Subject: Persuasive Maps, Russo-Japanese War
Period: 1904 (dated)
Publication:
Color: Printed Color
Size:
22.8 x 16.4 inches
57.9 x 41.7 cm
This scarce political caricature map was published in Japan at the outbreak of the Russo-Japanese War. The work of a Japanese student, Kisaburo Ohara (from Keio University), the map was modeled after a popular 1877 British map by Frederick Rose (Serio-Comic War Map), which depicted the Russian Octopus threatening Eastern Europe and the Middle East. Ohara's map expanded its geographic focus to include Asia. The threatening octopus has its tentacles firmly around Finland, Poland, the Crimean and the Balkans, which are all depicted as human skulls. Other tentacles have Turkey by the waist and ankle, Persia by the throat, and is plucking Tibet from the shadow of a cowering China. The arm stretching through Siberia and Manturia represents the Trans-Siberian and South Manchuria Railways with its terminus at the ice-free port of Port Arther (Lushun). The Russo-Japanese War was essentially fought over who would possess this region and its excellent harbor.

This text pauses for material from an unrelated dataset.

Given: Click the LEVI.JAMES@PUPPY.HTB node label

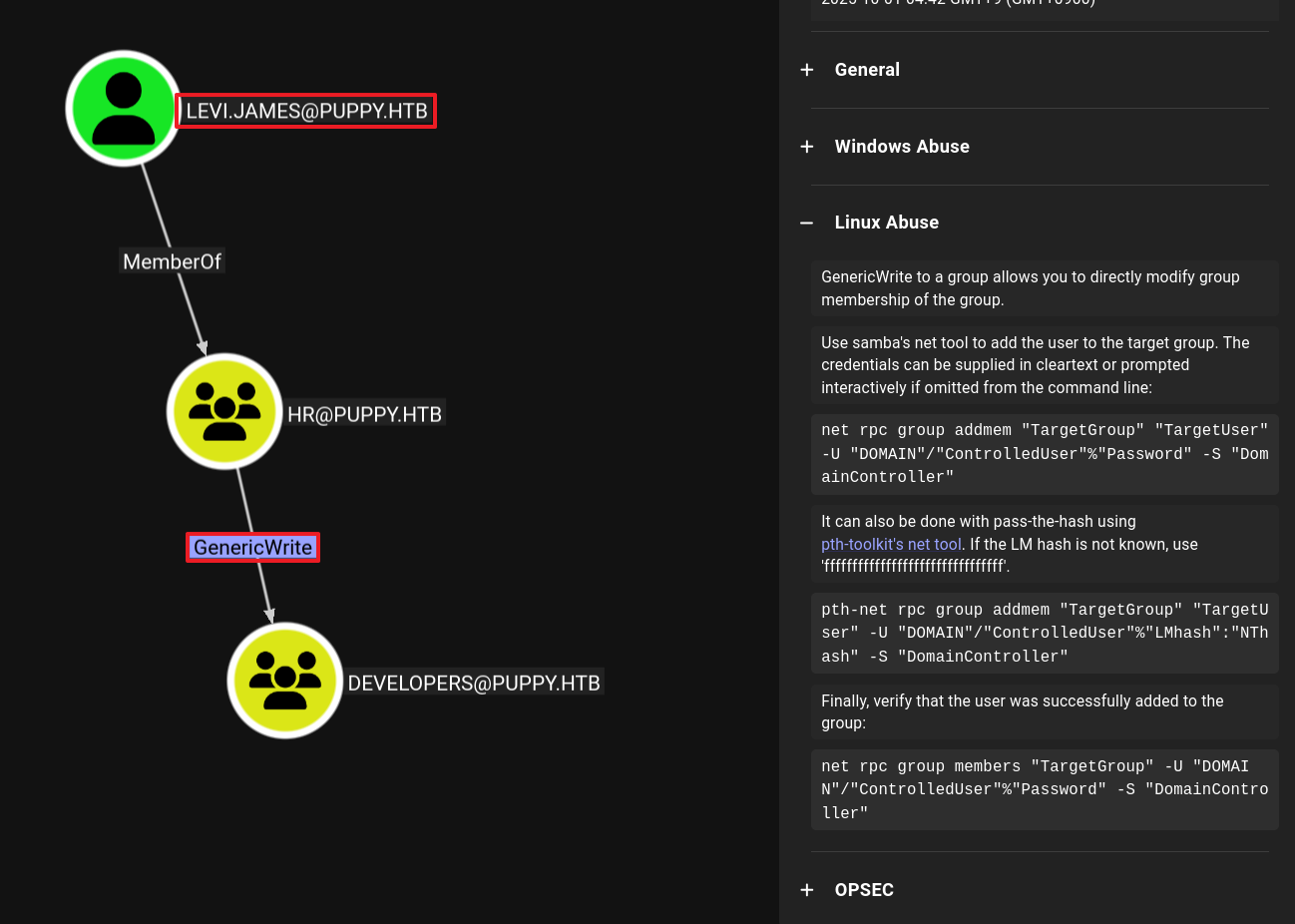Looking at the screenshot, I should click(x=306, y=111).
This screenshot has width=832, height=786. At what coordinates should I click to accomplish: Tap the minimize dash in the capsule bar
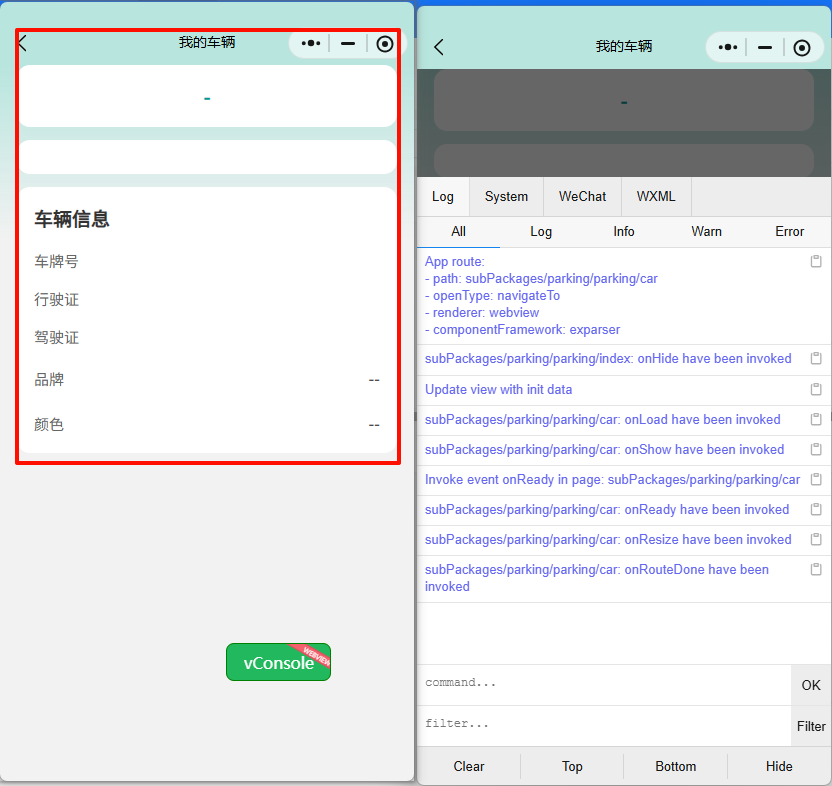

The map was intended for foreign, as well as domestic, distribution with both English and Japanese text. The inset at upper left reveals not only Japan's view of the Russian threat, but also early Japanese imperialist tendencies: "Black Octopus is a name newly given to Russia by a certain prominent Englishman. For the black octopus is so avaricious, that he stretches out his eight arms in all directions, and seizes up every thing that comes within his reach. But as it sometimes happens he gets wounded seriously even by a small fish, owing to his too much covetousness. Indeed, a Japanese proverb says: "Great avarice is like unselfishness." We Japanese need not to say much on the cause of the present war. Suffice it to say that the further existence of the Black Octopus will depend entirely upon how he comes out of this war. The Japanese fleet has already practically annihilated Russia's naval powers in the Orient. The Japanese army is about to win a signal victory over Russia in Corea and Manchuria. And when ... St. Petersburg? Wait & see! The ugly Black Octopus! Hurrah! Hurrah! for Japan. -- Kisaburo Ohara, March, 1904."
References: PJ Mode Collection #1145; Baynton-Williams (The Curious Map Book) pp. 196-97.
Condition: A
A clean and bright example, issued folding and now flattened and professionally backed in thin, archival tissue to repair a couple of tiny holes and a short tear in the right margin.